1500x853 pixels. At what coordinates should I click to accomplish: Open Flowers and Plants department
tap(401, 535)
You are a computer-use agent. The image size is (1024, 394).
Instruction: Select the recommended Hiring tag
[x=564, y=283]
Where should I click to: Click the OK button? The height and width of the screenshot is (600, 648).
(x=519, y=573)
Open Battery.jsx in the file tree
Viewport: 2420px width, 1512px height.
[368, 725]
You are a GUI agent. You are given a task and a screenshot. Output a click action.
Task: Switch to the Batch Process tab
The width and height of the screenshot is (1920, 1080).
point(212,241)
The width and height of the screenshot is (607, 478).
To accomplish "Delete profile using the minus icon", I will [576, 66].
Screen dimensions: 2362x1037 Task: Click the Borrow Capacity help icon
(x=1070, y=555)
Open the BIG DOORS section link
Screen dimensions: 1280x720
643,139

== == ==

## Set task
Render the data above as a Markdown table with two columns, n for the row number and Line for the line, leaving out blank lines.

## Answer to the problem
| n | Line |
|---|---|
| 1 | 1500x853 pixels. At what coordinates should I click to accomplish: Open Flowers and Plants department |
| 2 | tap(401, 535) |
| 3 | You are a computer-use agent. The image size is (1024, 394). |
| 4 | Instruction: Select the recommended Hiring tag |
| 5 | [x=564, y=283] |
| 6 | Where should I click to: Click the OK button? The height and width of the screenshot is (600, 648). |
| 7 | (x=519, y=573) |
| 8 | Open Battery.jsx in the file tree |
| 9 | Viewport: 2420px width, 1512px height. |
| 10 | [368, 725] |
| 11 | You are a GUI agent. You are given a task and a screenshot. Output a click action. |
| 12 | Task: Switch to the Batch Process tab |
| 13 | The width and height of the screenshot is (1920, 1080). |
| 14 | point(212,241) |
| 15 | The width and height of the screenshot is (607, 478). |
| 16 | To accomplish "Delete profile using the minus icon", I will [576, 66]. |
| 17 | Screen dimensions: 2362x1037 Task: Click the Borrow Capacity help icon |
| 18 | (x=1070, y=555) |
| 19 | Open the BIG DOORS section link |
| 20 | Screen dimensions: 1280x720 |
| 21 | 643,139 |